It keeps you up at night. You toss, you turn. You absentmindedly carry out the daily routine: brush teeth; wash face; one pant leg and then two. And yet, you can’t shake it. Your waking hours are consumed by a single question, a question that gnaws at your very soul:
Putting aside the fact that you desperately need a hobby, the question received a partial answer at the end of last year with little to no fanfare. Madison Nguyen, San Jose’s vice mayor and councilmember for District 7, filed paperwork Dec. 19 with the City Clerk’s office declaring her intent to run for mayor.

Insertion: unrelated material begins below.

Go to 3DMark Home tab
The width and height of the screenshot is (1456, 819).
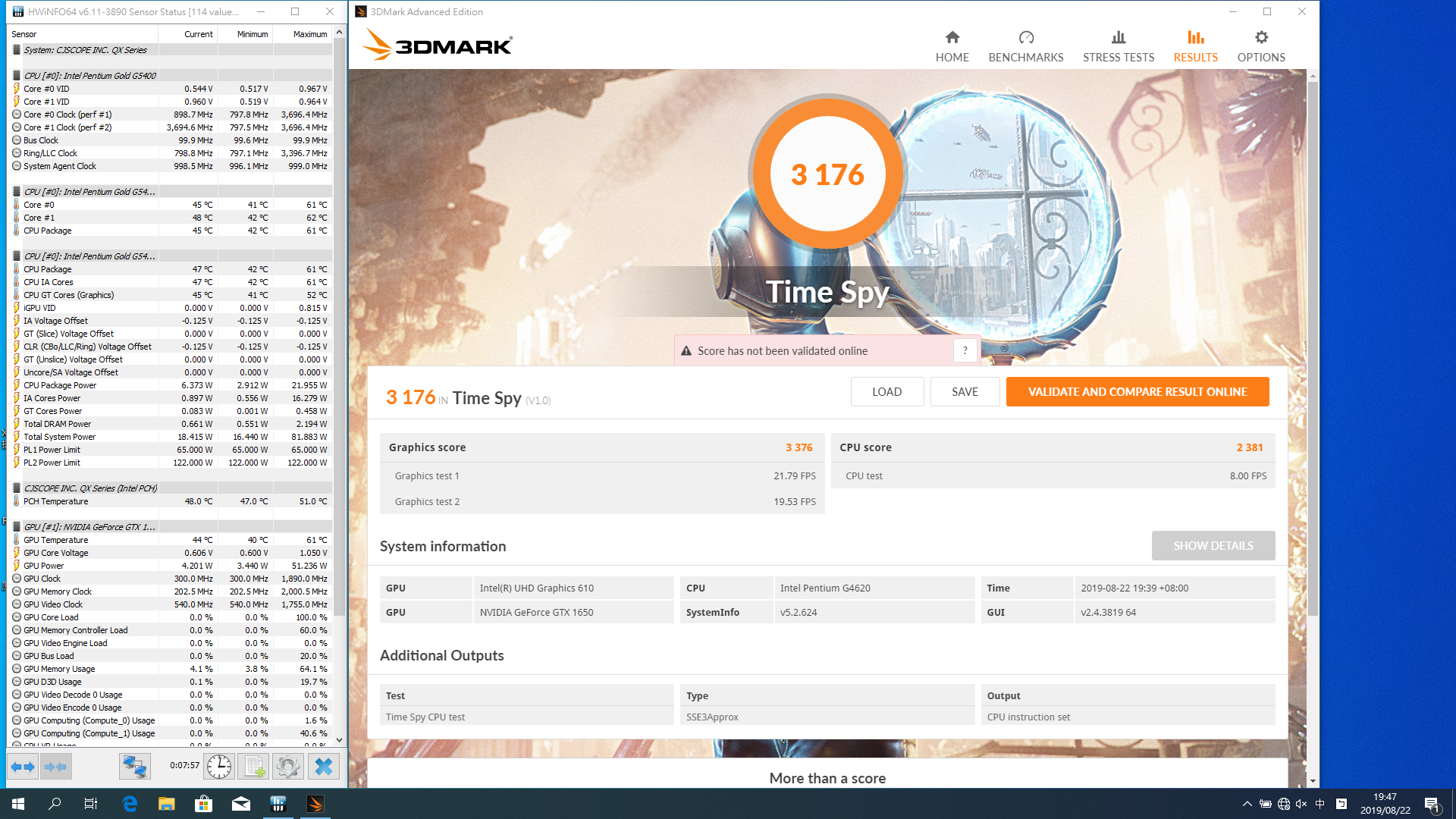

Nguyen says her early entry to the race had more to do with outreach than fundraising, as candidates won’t be able to start collecting campaign cash until this coming December.
“Ill be honest with you—a city of a million people, I want to take every opportunity I have to get out there and find what people want and need from our elected officials,” she says.
Nguyen is the
first second person to file such paperwork, and she makes for an intriguing candidate. Her intrigue stems not from her gender, even though few females are expected to take part in the race; and it has little to do with the fact that she is Vietnamese-American, which will undoubtedly play a role in how she targets voters.
The most intriguing part of Nguyen’s campaign will be where she finds institutional support.
While Nguyen once enjoyed a good relationship with the South Bay Labor Council, those days are a distant memory since the passage of measures V, W, B and a few other letters to throw in the soup. County Supervisor Dave Cortese, formerly the vice mayor of San Jose, has not yet said if he will run for mayor, but it’s no secret he is labor’s preferred candidate.
District 3 Councilmember Sam Liccardo is another likely candidate, who, like Cortese, has not declared an intent to run but has been quietly solidifying his base of support with business and the Chamber of Commerce. Former San Jose Mayor Tom McEnery and Silicon Valley Leadership Group CEO Carl Guardino have both been making calls on Liccardo’s behalf.
“I’m going into this campaign, knowing that I will probably not get support form the Chamber of Commerce and South Bay Labor Council,” Nguyen says. “What I want to do is maintain an independent voice, and not necessarily be influenced by powerful forces in the city.”
Nguyen survived a 2009 recall effort in her second term due to the naming of a Vietnamese shopping district, which was eventually named Little Saigon, not her original choice. But the vice mayor says that saga is “water under the bridge.”
“During the Lunar New Year celebration, I sat down and had tea with a lot of these folks, who a couple years ago opposed me,” she says. “Now we’re sitting down and talking about the future.”
UPDATE: The City Clerk’s Office said on Thursday that Louis Garza was the first person to file a “Candidate Intentions Statement” for the 2014 mayoral race. While the spelling of the first name is different, this is probably the same Garza who ran for mayor in 2001 and got arrested for being drunk in public. A phone number listed on Garza’s 2012 filing has been disconnected.